Sotto questo profilo desta perplessità quanto previsto dal Disciplinare tecnico del decreto del Ministero delle Finanze 27 luglio 2005 [22], disciplinante i «parametri tecnici per la realizzazione del software e modalità di trasmissione dei dati delle ricette al Ministero dell’Economia e delle Finanze». In particolare tale decreto indica i Medici di Medicina Generale quali «utenti»: ad essi è rivolto il servizio telematico, sono individuati all’interno di ciascuna struttura sanitaria accreditata e devono essere preventivamente autorizzati dal Ministero dell’Economia e delle Finanze.

Fin qui nulla quaestio. Ciò che lascia perplessi è la loro definizione quali «titolari del trattamento» ai sensi del Codice della Privacy: il punto 1.5, rubricato «Trattamento dei dati e obbligo di riservatezza» precisa infatti: «Gli utenti delle strutture sanitarie accreditate possono pertanto trattare i dati contenuti nelle ricette per la sola finalità di servizio della trasmissione telematica. Gli utenti si configurano quali autonomi titolari del trattamento dei dati personali ai sensi dell’art. 4. Comma 1 lett. f del d. lgs. 2003, n. 196» [22].
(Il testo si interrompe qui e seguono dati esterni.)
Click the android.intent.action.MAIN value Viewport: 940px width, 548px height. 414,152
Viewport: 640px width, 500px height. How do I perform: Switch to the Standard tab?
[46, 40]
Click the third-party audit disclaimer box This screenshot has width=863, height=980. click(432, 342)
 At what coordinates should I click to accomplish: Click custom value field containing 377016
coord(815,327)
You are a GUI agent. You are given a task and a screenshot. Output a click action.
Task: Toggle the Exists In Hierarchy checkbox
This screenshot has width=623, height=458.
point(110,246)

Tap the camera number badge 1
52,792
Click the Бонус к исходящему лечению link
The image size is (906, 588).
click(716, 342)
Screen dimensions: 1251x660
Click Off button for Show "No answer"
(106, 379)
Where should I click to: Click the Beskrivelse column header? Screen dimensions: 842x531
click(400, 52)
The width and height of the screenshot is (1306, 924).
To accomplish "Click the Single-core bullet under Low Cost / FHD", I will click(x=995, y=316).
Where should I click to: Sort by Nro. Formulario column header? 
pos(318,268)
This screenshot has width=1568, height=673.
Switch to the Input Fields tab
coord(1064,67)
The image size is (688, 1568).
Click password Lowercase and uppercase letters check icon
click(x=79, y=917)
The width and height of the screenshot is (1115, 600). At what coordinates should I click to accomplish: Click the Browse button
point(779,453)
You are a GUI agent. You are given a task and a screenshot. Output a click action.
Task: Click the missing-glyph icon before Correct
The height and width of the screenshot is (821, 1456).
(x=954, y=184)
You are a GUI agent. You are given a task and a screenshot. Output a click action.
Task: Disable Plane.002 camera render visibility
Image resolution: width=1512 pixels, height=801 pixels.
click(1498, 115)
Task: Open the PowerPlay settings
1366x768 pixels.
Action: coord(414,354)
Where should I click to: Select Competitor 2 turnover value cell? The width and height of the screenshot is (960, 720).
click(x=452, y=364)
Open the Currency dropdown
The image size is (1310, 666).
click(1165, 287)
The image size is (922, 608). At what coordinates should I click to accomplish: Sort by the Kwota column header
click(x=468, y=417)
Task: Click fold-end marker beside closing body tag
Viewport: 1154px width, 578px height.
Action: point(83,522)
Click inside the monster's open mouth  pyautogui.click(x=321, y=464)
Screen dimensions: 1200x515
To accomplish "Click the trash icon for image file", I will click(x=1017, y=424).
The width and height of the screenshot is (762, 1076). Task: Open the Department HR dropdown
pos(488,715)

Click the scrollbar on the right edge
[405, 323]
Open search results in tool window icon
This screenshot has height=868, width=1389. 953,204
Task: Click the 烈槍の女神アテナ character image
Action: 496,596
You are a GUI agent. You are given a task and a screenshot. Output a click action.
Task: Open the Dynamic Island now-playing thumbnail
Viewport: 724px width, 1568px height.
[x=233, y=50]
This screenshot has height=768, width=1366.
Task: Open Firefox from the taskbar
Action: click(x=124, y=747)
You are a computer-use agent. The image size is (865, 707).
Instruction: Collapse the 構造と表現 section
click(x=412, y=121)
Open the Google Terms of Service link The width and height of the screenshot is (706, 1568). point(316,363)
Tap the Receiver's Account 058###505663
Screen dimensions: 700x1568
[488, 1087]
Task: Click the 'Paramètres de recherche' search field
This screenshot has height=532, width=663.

Sulla base di quanto precedentemente illustrato pare azzardata – con riguardo a tutto il complesso sistema di ricetta dematerializzata legislativamente previsto –, l’attribuzione al medico del ruolo di titolare, non avendo egli né poteri decisionali relativamente alle finalità di trattamento dei dati né possibilità di controllo circa le loro modalità di trattamento, circa il livello di sicurezza adottato e circa il loro destino.

Al medico si può piuttosto attribuire la natura di «responsabile», ovvero di colui che, preposto dal titolare, deve seguirne le istruzioni e attenersi alle indicazioni date, mentre la caratteristica della titolarità andrà piuttosto riconosciuta ai soggetti pubblici di vertice deputati alla gestione del complesso sistema SAC-SAR e al trattamento dei dati per le finalità pubbliche di buon governo e di controllo di spesa.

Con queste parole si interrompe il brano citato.